The new year began with an American tragedy: A 6-year old boy pulled out a gun in the middle of class, pointed it at his first grade teacher, Abigail Zwerner, and pulled the trigger, shooting her in the chest and causing life threatening injuries.
As the nation processes the shock over the young age of this shooter, we have now learned that the boy brought the gun from home. Once again, there will be calls for our leaders to do something to stop the epidemic of gun violence, and once again those who oppose gun control will claim that guns are not the problem, the people are. But this flawed logic ignores the outsized role that the mere presence of guns can have, turning a normally non-lethal situation into a deadly one.
The primary reason people own a gun is for protection, according to Pew Research Center data. Frightening stories of violent crimes and late-night home invasions fill our imaginations, making these exceedingly rare events seem more likely, and can motivate even a pacifist to buy a gun “just in case.”

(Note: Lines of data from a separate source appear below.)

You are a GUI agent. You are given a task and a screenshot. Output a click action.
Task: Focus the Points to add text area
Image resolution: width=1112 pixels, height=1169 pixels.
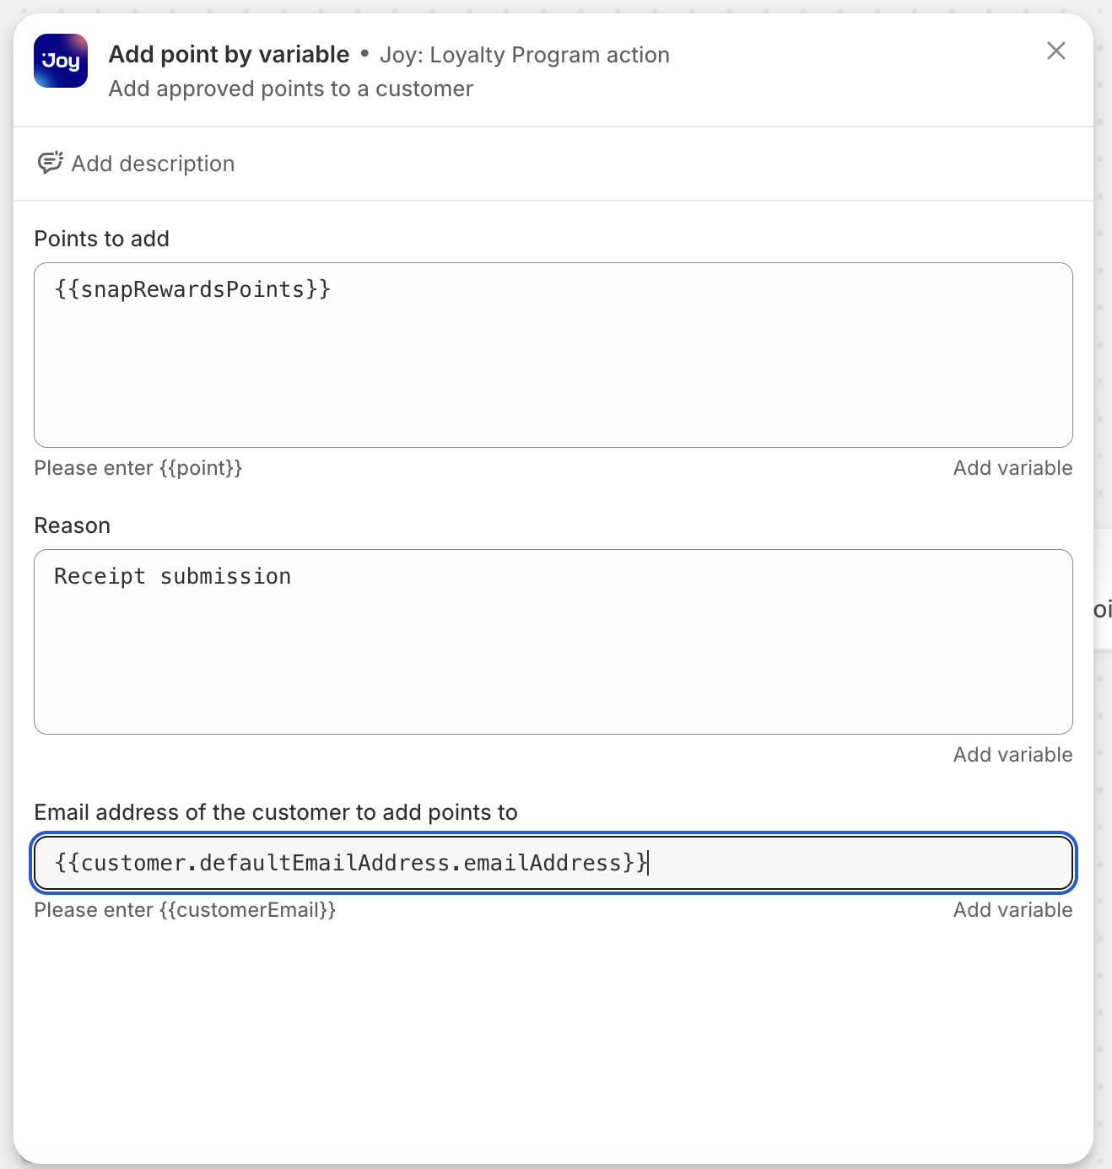553,371
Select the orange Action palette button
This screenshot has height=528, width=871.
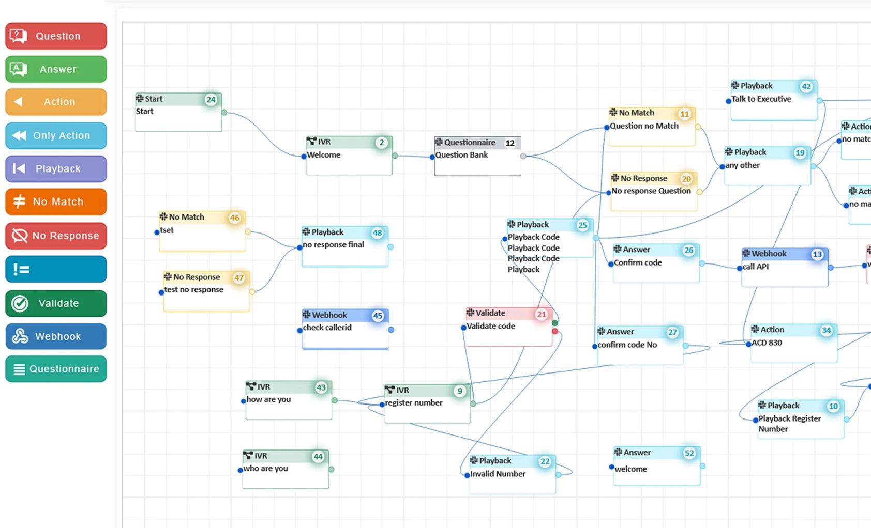pos(56,102)
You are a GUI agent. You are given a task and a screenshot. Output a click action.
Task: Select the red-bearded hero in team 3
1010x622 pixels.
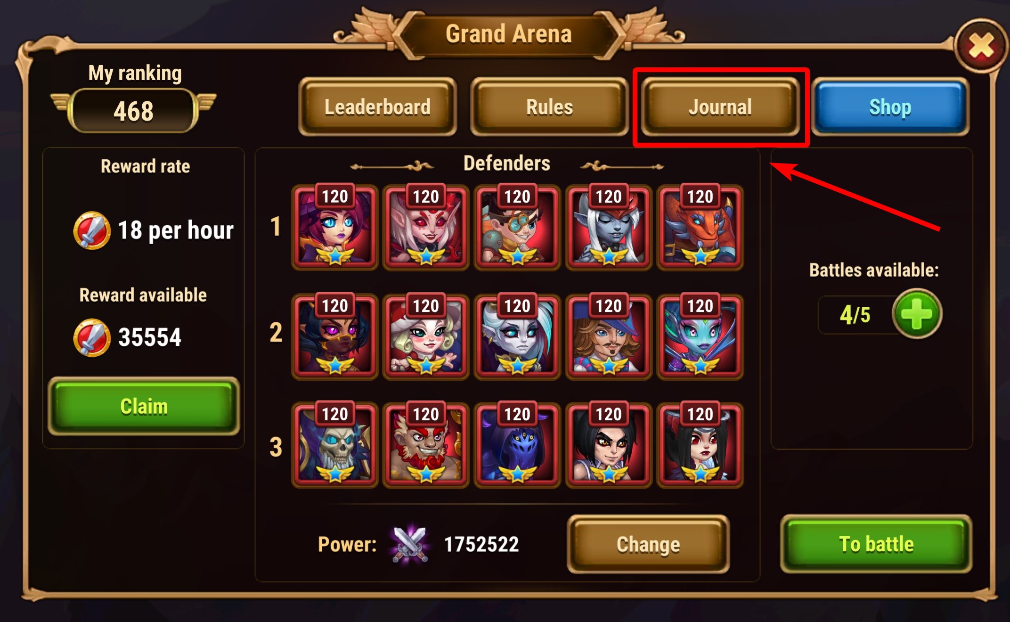point(426,444)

But a gun often offers the opposite of protection.
When we bring a gun into our home, we dramatically increase the probability that we, a member of our family, or someone close to them will be seriously injured or killed by a gun. Taking gun safety classes is not enough. The main causes of gun related deaths are not the mishandling of firearms, but the mismanagement of emotions when people are around firearms.
Powerful emotions like anger, fear, grief, or depression override rational thinking and can make a person act impulsively. When guns are readily available, they become “easy solutions” to immediate problems.
To begin with, the No. 1 cause of gun deaths in America is not violent crime, it is suicide. Suicide attempts are more likely to end in death when the person has access to a firearm. Although most people survive suicide attempts that don’t involve guns, 90 percent of suicide attempts end in death when people use guns.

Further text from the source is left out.